# Implementation Plan: Embellama Core Library
This document outlines the phased implementation plan for the `embellama` core library component. Each phase is designed to be independently implementable with clear deliverables and success criteria.
## Critical Design Constraint
**⚠️ IMPORTANT**: The `LlamaContext` from `llama-cpp-2` is `!Send` and `!Sync`. This means:
- Context cannot be moved between threads
- Context cannot be shared using `Arc`
- Each thread must own its model instance
- All concurrency must use message passing
## Phase 1: Project Setup & Core Infrastructure
### Objectives
Establish the foundational project structure, dependencies, and core error handling infrastructure.
### Tasks
- [x] Initialize Cargo project with appropriate metadata
- [x] Set package name, version, authors, description
- [x] Configure license (Apache-2.0)
- [x] Add repository and documentation links
- [x] Configure dependencies in `Cargo.toml`
- [x] Add `llama-cpp-2 = "0.1.117"` for model backend
- [x] Add `thiserror = "1.0"` for error handling
- [x] Add `anyhow = "1.0"` for application errors
- [x] Add `tracing = "0.1"` for structured logging
- [x] Add `serde = { version = "1.0", features = ["derive"] }` for serialization
- [x] Add `rayon = "1.8"` for parallel batch processing
- [x] Create module structure
- [x] Create `src/lib.rs` with module declarations
- [x] Create `src/error.rs` for error types
- [x] Create `src/config.rs` for configuration types
- [x] Create placeholder files for other modules
- [x] Implement error handling foundation (`src/error.rs`)

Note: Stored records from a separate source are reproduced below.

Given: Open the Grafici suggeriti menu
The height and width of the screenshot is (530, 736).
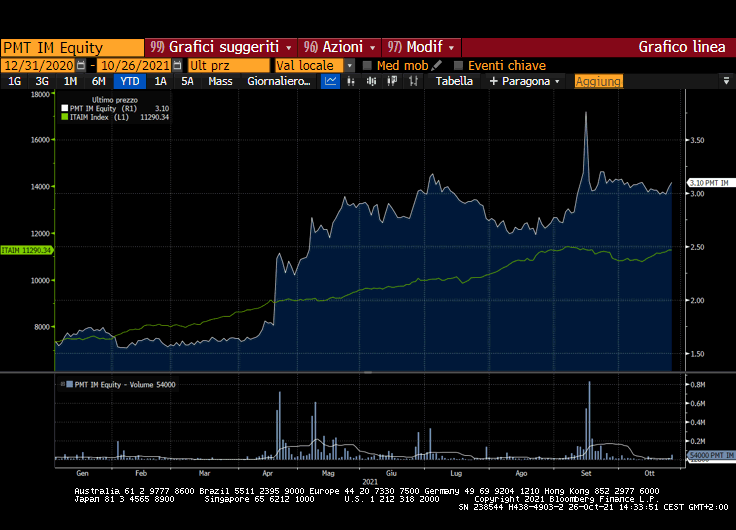Looking at the screenshot, I should (x=221, y=47).
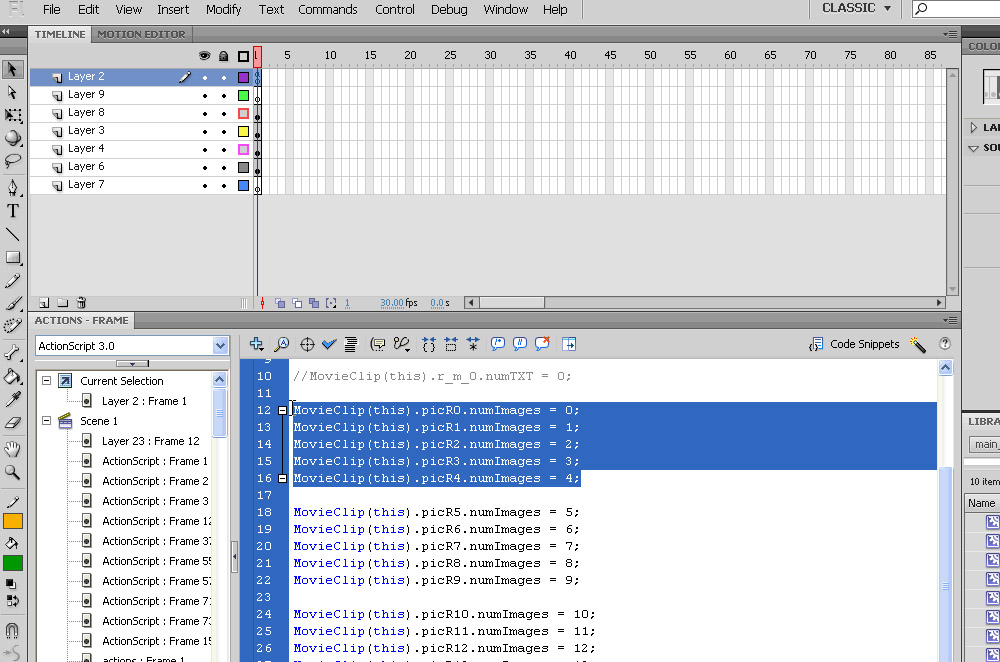Switch to the Motion Editor tab
This screenshot has width=1000, height=662.
pos(141,34)
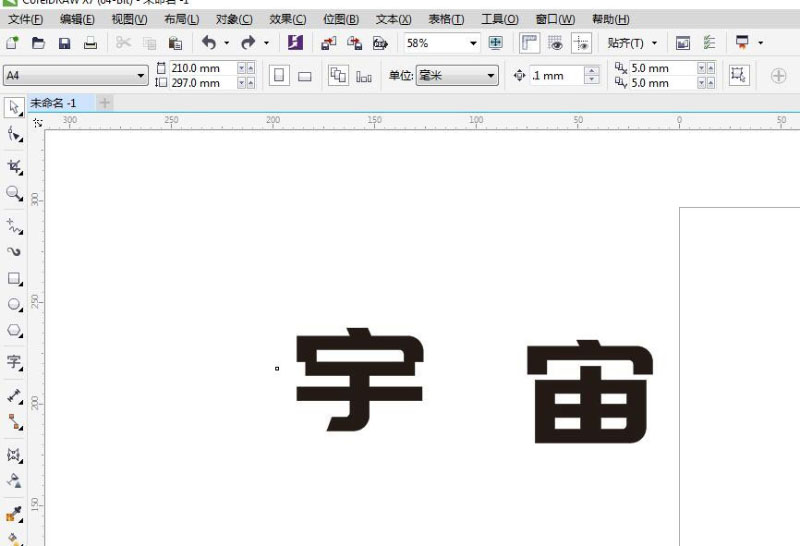Image resolution: width=800 pixels, height=546 pixels.
Task: Add new document tab with plus button
Action: 105,103
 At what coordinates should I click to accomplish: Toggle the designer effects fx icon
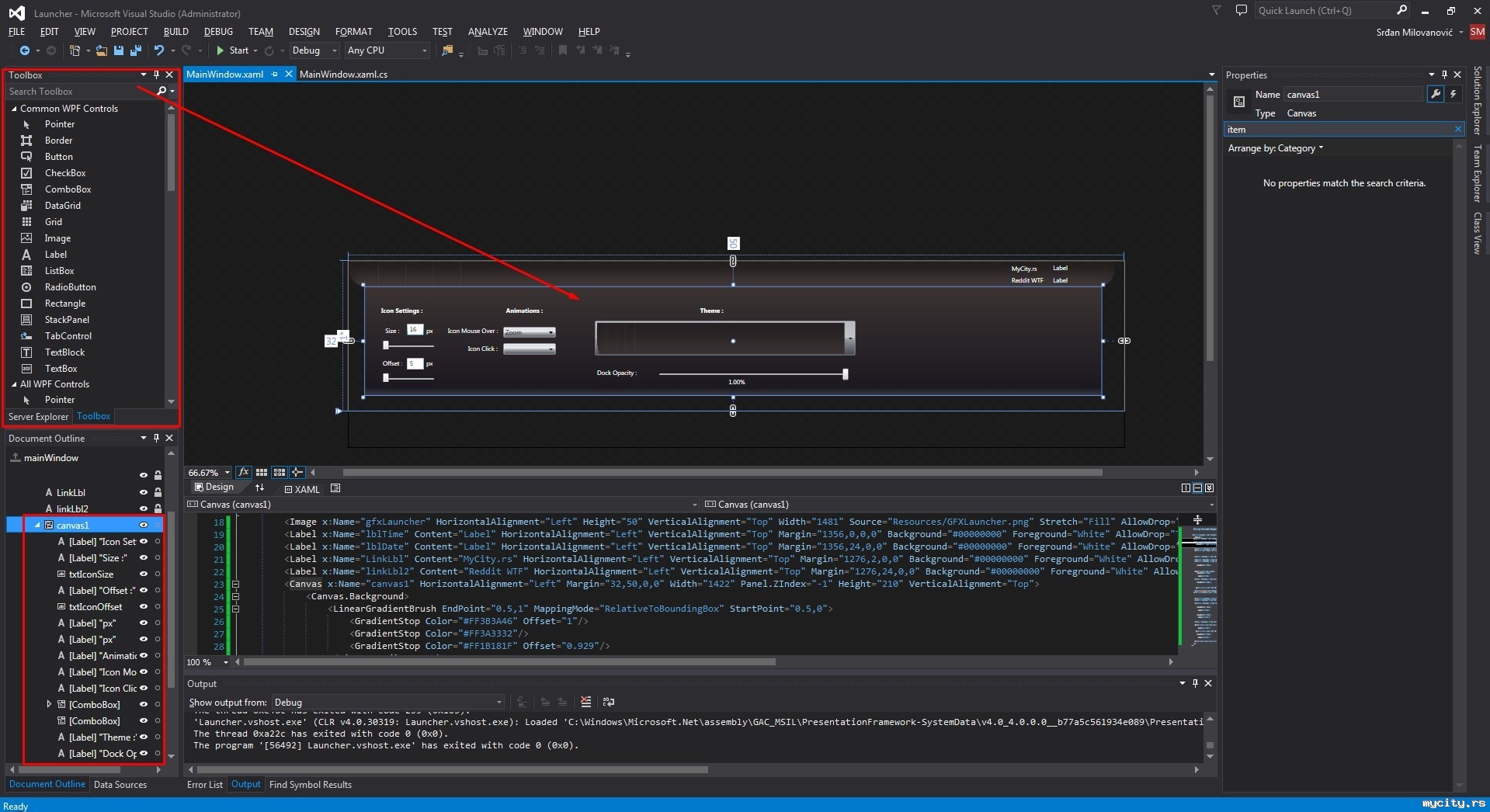244,472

- [x] Define `EmbellamaError` enum with `thiserror`
- [x] Add variants for common error cases:
- [x] `ModelNotFound(String)`
- [x] `ModelLoadFailed { path: String, source: llama_cpp_2::Error }`
- [x] `EmbeddingFailed`
- [x] `InvalidInput(String)`
- [x] `ConfigurationError(String)`
- [x] Implement `From` conversions for underlying errors
- [x] Set up logging infrastructure
- [x] Configure `tracing` subscriber in examples/tests
- [x] Define logging macros/utilities if needed
- [x] Add instrumentation attributes to key functions
- [x] Add license headers to all source files
- [x] Create script or template for Apache 2.0 headers
- [x] Apply to all `.rs` files
### Success Criteria
- [x] Project compiles with `cargo build`
- [x] Basic error types are usable in tests
- [x] Logging produces output in examples
- [x] All files have proper license headers
### Dependencies
- None (first phase)
---
## Phase 2: Basic Model Management
### Objectives
Implement the core model loading and management functionality, respecting the `!Send` constraint.
### Tasks
- [x] Implement `EmbeddingModel` struct (`src/model.rs`)

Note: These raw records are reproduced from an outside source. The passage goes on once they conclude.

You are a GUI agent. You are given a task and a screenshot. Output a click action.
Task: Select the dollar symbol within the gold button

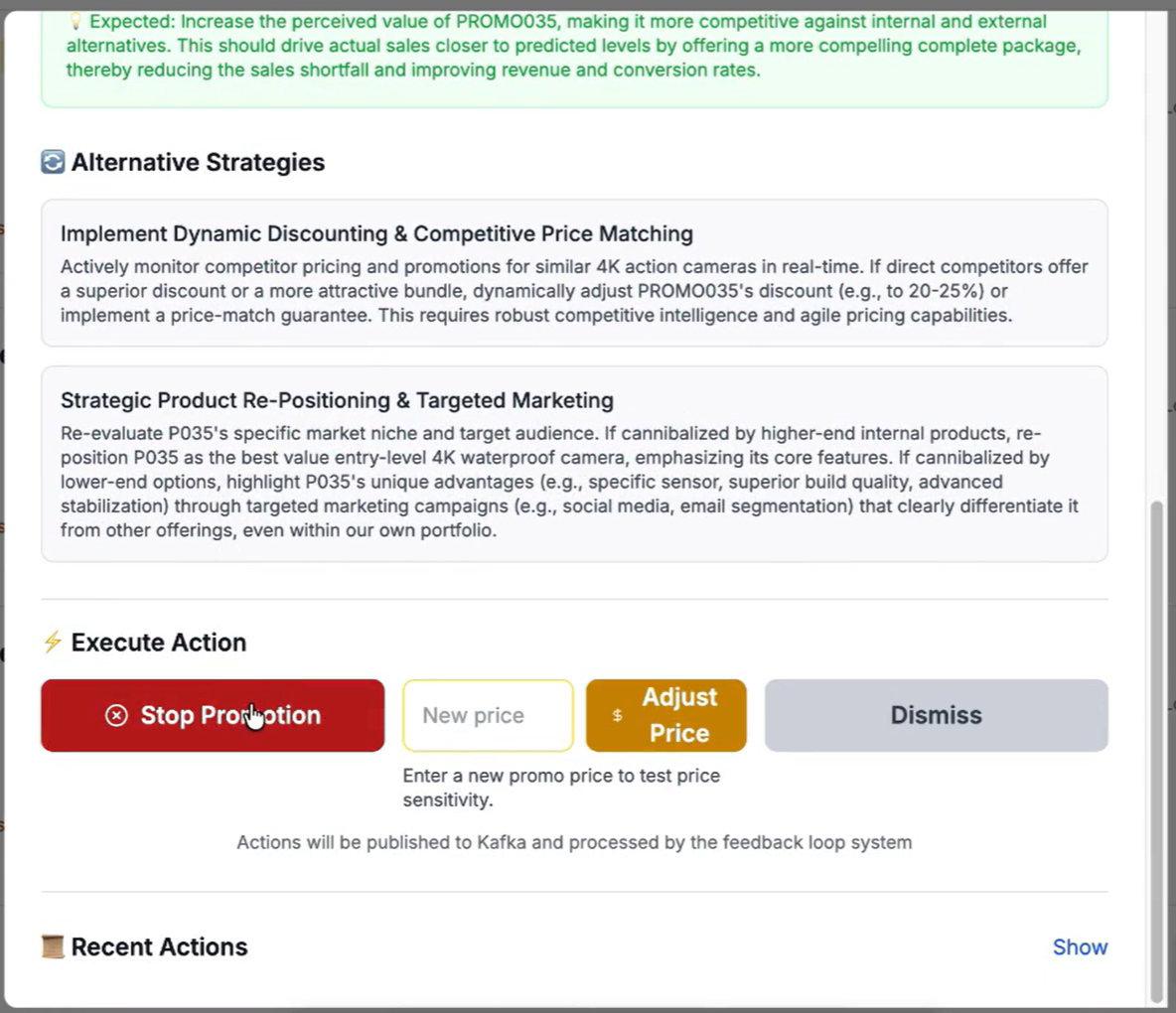click(x=617, y=714)
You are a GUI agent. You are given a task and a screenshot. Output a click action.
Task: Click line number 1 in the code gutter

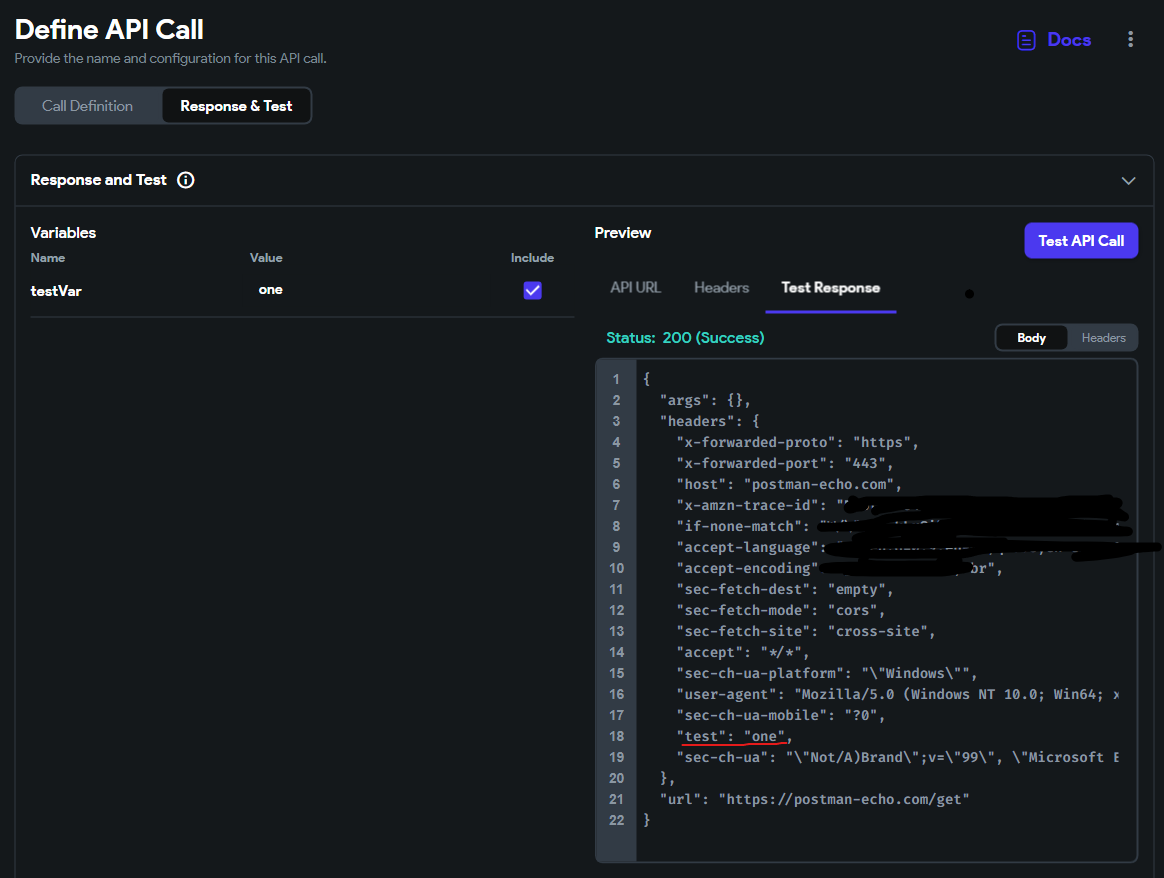[616, 378]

- [x] Define struct using `self_cell` crate to handle self-referential fields
- [x] Use `ModelCell` to safely store both `LlamaModel` and `LlamaContext`
- [x] Ensure struct is marked as `!Send` (automatic due to `LlamaContext`)
- [x] Add model metadata fields (name, path, dimensions)
- [x] Implement model initialization
- [x] Create `new()` method accepting model path
- [x] Initialize `LlamaBackend` (once per process)
- [x] Load model with `LlamaModelParams`
- [x] Create context with `LlamaContextParams`
- [x] Configure thread count settings
- [x] Implement model configuration (`src/config.rs`)
- [x] Define `ModelConfig` struct with:
- [x] `model_path: PathBuf`
- [x] `model_name: String`
- [x] `n_ctx: Option<u32>` (context size)
- [x] `n_threads: Option<usize>` (CPU threads)
- [x] `n_gpu_layers: Option<u32>` (GPU offload)
- [x] ~~`seed: Option<u32>`~~ (removed - not applicable for embeddings)
- [x] Implement builder pattern for `ModelConfig`
- [x] Add model lifecycle methods
- [x] `load()` - Load model from disk
- [x] `unload()` - Clean up resources
- [x] `is_loaded()` - Check model state
- [x] Implement `Drop` trait for cleanup
- [x] Add basic model information methods
- [x] `embedding_dimensions()` - Get output dimension size
- [x] `max_sequence_length()` - Get max input length
- [x] `model_size()` - Get model memory footprint
- [x] Write unit tests
- [x] Test model loading with valid path
- [x] Test error handling for invalid paths
- [x] Test configuration builder
- [x] Verify `!Send` constraint at compile time
### Success Criteria
- [x] Can load a GGUF model file successfully (requires actual model file)
- [x] Proper error messages for load failures
- [x] Model cleanup on drop
- [x] Configuration builder works as expected
### Dependencies
- Phase 1 (Core Infrastructure)
---
## Phase 3: Single Embedding Generation
### Objectives
Implement single-text embedding generation with proper tokenization and processing.
### Tasks
- [x] Implement tokenization
- [x] Add tokenization method to `EmbeddingModel`
- [x] Handle text encoding properly (UTF-8)
- [x] Implement token limit checking
- [x] Add special tokens handling (BOS/EOS)
- [x] Implement embedding generation
- [x] Create `generate_embedding(&self, text: &str) -> Result<Vec<f32>>`
- [x] Tokenize input text
- [x] Create `LlamaBatch` for tokens
- [x] Perform forward pass through model
- [x] Extract embedding vector from output
- [x] Normalize embeddings if required
- [x] Implement `EmbeddingEngine` (`src/engine.rs`)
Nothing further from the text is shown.